> _Directions_
Repeat the lines from the line with "Open Frauezmorge link under Downloads" to the line with "[x=1070, y=24]", requests included, and add -63 to every coordinate in the answers.

○ ○ ○ ○

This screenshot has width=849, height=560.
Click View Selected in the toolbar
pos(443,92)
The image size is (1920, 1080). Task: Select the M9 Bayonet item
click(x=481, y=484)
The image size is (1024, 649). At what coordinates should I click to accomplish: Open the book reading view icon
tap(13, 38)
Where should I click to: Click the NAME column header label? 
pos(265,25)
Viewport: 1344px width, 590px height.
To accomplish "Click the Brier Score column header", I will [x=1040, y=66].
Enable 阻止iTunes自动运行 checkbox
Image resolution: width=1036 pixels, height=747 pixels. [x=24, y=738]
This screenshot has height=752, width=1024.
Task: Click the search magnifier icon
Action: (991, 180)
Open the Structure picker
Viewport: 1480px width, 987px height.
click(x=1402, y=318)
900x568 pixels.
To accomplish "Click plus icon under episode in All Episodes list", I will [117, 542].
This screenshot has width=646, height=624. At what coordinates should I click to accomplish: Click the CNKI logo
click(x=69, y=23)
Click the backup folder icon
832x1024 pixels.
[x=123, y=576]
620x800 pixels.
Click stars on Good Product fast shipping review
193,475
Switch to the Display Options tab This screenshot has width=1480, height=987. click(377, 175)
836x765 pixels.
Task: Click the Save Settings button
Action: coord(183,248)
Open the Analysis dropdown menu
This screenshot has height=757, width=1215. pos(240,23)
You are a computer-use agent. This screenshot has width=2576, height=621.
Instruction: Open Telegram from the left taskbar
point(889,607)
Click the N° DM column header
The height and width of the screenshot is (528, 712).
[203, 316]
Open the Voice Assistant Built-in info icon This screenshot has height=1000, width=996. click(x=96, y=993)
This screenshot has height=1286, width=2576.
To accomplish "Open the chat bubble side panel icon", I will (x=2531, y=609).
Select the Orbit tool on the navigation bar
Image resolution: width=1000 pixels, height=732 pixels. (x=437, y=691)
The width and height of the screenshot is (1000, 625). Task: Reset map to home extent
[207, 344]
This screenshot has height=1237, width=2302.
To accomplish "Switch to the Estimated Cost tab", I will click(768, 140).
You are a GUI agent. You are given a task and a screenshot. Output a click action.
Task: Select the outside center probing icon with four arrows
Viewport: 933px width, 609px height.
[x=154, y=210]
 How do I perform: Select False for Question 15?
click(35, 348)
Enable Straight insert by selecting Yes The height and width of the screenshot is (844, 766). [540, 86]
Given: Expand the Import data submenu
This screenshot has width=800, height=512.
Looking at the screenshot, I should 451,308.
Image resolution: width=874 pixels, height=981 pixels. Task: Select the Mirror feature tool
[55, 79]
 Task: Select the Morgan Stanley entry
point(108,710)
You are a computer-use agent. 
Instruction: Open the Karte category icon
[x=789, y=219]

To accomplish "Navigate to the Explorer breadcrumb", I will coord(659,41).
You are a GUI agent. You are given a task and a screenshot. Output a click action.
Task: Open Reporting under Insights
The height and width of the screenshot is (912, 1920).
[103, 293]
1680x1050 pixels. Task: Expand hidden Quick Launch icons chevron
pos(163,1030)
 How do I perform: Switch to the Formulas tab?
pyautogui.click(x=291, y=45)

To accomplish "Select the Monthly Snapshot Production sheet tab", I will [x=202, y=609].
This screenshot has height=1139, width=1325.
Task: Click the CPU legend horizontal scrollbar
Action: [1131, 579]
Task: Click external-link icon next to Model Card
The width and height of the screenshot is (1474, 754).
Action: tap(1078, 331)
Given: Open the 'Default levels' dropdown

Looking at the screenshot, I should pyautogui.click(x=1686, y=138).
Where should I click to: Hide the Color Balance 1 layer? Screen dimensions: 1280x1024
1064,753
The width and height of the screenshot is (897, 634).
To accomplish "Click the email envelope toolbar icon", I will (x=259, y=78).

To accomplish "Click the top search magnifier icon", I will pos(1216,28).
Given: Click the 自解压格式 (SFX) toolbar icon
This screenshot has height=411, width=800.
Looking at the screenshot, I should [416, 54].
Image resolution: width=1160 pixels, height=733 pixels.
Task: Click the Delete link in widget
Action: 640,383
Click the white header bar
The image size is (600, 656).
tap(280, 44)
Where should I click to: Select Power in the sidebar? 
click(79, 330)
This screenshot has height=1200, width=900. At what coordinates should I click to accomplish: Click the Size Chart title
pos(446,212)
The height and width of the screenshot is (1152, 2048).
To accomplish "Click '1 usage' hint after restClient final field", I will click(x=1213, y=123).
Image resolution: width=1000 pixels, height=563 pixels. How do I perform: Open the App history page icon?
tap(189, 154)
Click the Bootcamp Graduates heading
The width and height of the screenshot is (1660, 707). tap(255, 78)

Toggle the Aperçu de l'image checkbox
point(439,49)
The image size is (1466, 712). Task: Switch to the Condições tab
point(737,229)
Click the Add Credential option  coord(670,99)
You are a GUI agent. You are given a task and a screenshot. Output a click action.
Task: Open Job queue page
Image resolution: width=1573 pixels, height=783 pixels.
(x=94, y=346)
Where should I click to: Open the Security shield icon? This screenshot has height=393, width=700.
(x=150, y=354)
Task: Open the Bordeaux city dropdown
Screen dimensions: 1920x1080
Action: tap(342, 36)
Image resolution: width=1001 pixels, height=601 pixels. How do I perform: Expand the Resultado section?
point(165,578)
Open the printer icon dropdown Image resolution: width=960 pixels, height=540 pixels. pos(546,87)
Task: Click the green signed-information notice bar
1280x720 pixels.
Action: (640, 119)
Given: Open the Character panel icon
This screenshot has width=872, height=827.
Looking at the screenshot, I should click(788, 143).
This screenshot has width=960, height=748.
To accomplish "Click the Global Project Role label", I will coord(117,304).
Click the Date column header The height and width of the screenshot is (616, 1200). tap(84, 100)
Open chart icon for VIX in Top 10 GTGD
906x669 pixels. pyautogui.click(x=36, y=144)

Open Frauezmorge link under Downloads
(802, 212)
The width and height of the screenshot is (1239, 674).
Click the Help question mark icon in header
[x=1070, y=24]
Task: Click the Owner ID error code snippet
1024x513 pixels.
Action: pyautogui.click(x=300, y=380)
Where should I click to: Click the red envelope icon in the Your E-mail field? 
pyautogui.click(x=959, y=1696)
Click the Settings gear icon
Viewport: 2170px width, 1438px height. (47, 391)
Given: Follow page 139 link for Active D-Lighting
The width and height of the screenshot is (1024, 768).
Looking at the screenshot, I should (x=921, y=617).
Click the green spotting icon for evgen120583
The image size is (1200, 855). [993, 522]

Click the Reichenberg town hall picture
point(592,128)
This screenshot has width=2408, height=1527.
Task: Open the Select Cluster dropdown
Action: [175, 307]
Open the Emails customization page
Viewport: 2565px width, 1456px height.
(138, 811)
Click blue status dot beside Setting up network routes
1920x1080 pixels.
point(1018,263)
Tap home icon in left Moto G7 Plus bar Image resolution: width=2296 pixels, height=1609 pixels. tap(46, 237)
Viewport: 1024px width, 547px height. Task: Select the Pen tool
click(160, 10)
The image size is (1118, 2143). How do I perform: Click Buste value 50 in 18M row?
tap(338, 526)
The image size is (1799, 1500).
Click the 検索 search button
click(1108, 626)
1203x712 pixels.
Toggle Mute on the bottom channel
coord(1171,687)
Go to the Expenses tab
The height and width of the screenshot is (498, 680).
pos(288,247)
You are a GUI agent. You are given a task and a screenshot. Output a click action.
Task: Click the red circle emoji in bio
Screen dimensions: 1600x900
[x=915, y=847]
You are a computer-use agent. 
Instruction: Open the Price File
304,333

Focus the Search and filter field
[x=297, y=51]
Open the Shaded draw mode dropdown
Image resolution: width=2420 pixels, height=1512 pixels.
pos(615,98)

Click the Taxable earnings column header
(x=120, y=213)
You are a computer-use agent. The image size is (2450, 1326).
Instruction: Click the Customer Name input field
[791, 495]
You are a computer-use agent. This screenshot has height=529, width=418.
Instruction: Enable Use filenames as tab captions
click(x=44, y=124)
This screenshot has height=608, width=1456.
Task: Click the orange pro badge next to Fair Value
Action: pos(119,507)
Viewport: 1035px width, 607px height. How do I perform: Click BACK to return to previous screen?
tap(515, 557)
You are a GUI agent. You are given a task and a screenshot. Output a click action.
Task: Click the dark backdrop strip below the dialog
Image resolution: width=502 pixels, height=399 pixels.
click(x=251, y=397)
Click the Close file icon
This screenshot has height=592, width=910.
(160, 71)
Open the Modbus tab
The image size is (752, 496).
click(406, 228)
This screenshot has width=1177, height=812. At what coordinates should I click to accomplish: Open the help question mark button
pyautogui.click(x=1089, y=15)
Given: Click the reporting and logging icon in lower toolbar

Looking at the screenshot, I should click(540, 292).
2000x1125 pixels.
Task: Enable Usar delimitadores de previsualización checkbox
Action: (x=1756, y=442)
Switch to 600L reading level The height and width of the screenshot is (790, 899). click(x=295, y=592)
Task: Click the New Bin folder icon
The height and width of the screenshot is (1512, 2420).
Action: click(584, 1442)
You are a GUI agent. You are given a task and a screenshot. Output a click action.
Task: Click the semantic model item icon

○ ○ ○ ○

> _Completed task_
Open Frauezmorge link under Downloads
(739, 149)
The width and height of the screenshot is (1239, 674).
Click the Help question mark icon in header
[x=1007, y=-39]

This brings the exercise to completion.